Cute or Handsome. Not both.

I am sitting at my desk having one of those rough days; the kinds where deadlines are hanging around you like a bunch of degenerates threatening to stab you if you do not meet their demands. I can’t even look at my phone; not because I don’t want to but because of how time is flying. And it is funny how time flies when you have deadlines to beat. It won’t fly on a boring Sunday when you’re broke, hangovered and just want to die. It won’t fly on a Monday afternoon after Ugali Sukuma at mathe’s – but by Hernandez (because we’ve used George too much and I think the Hernandez’ of this world need a phrase for themselves) it will fly when you’re sitting in traffic late for a meeting and on your second warning. Time.

My phone beeps; actually it pings, that little ding that tells you someone somewhere on Zuckerberg’s platform sent you a message. For a guy it is exhilarating; ladies cannot relate because they get the weirdos. The guys in Mumbai in a single room with a rotating fan, surviving the blistering heat and smelling of stale pepper sending pictures of their genitalia like it was some sort of antidote to boredom. I mean how does that work? How does a chap look at his Mandingo and decide “ah this will make the day of some Kenyan lady out there”? Or what reaction do they expect? A marriage proposal (because I hear that’s how it works there)? Infinite declaration of love? That their genitalia will be worshipped like the numerous gods they have out there? A temple built for it? Or maybe it is the solution to world peace because (wears helmet) the penis mightier than the sword?

Anyway I check out my phone and it’s some chap we used to school together back in the day; all the way back in primary school. Actually, saying chap might misrepresent her, it’s a lass. But she’s one of these lasses that use a totally different name from what I remember. You know the names that have up-scaled? Names that go to a college, pick up an Artcaffe accent, eat salads and use Uber even to go to the bathroom. It does not help that I also have a bad memory; or I just don’t give a potatoes tuber about how or what you’re now doing with your life.

“Hi, I know you don’t remember me. It’s S (Because I am kind hearted and do not want to embarrass people).”

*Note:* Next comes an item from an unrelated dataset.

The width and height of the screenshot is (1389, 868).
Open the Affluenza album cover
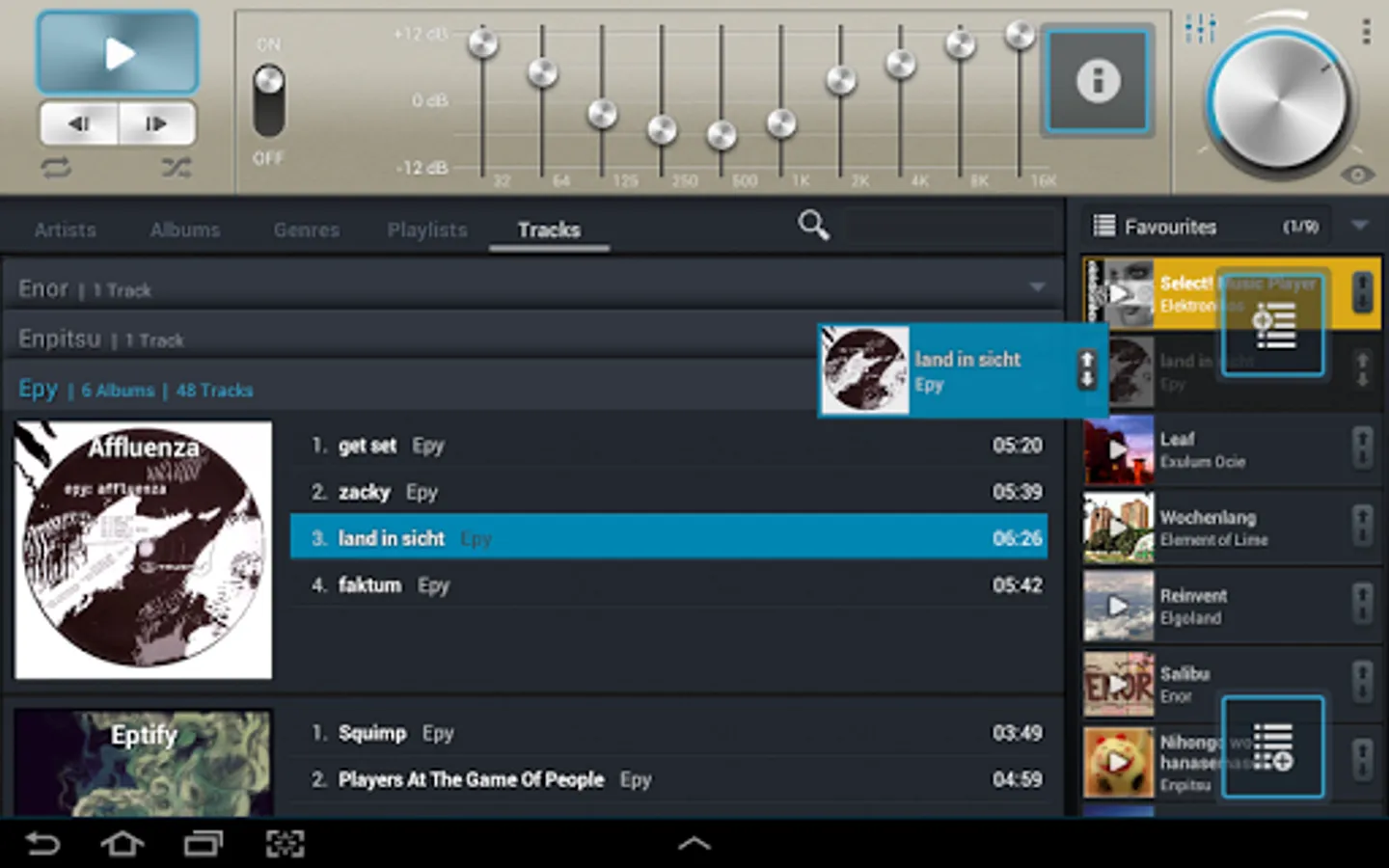click(x=143, y=550)
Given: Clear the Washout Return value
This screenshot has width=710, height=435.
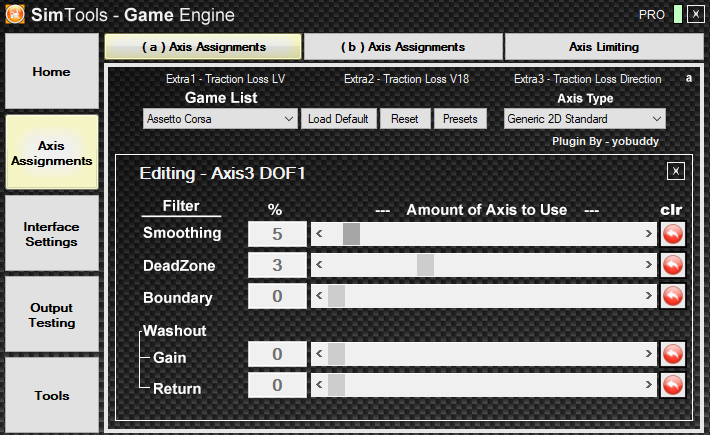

So now S is S but using AEIOU as her name. To be fair it was an upgrade of sorts. But even with her saying she was S I could not remember who that was. Or if we had met. My memory needs special triggers; like your nickname. Or what you were known for. Tell me you were that girl that everybody made fun of because you bloomed early. Or you were the guy that had the terrible farts that smelt like Trumps toupee. A trigger.

Look; even before I reply to a message I have to go to the account, sifted through photos, snooped around your friends, and checked out your wall. At this point I probably know your blood pressure, sugar level, waist and shoe size, favorite color, what you are allergic to and even what your future husband/wife might look like. I did not know S. All she had on her profile were dresses, skirts, jeans, handbags, bracelets and earrings. The photos she had of herself were as sketchy as my memory of her.

“Ummh no I don’t. We’ve met before?”

“Yeah we went to school together…”

I went to a boy’s high school, and high school is the standard when it comes to how far back people should reach out. At least you can both reminisce on your mutual hate for chemistry lessons in the afternoon. What do you talk about with peeps you shared the same primary school with? What? Those were awkward years where interest tittered between cartoons, manywele comic books and supa strikaz. But I do meet them; from time to time. Some catch cold ones with me, others just wave, nod and smile, and others deem it appropriate to call me by my two names. Both of them. Like they only remember me from when the teacher would call the class register.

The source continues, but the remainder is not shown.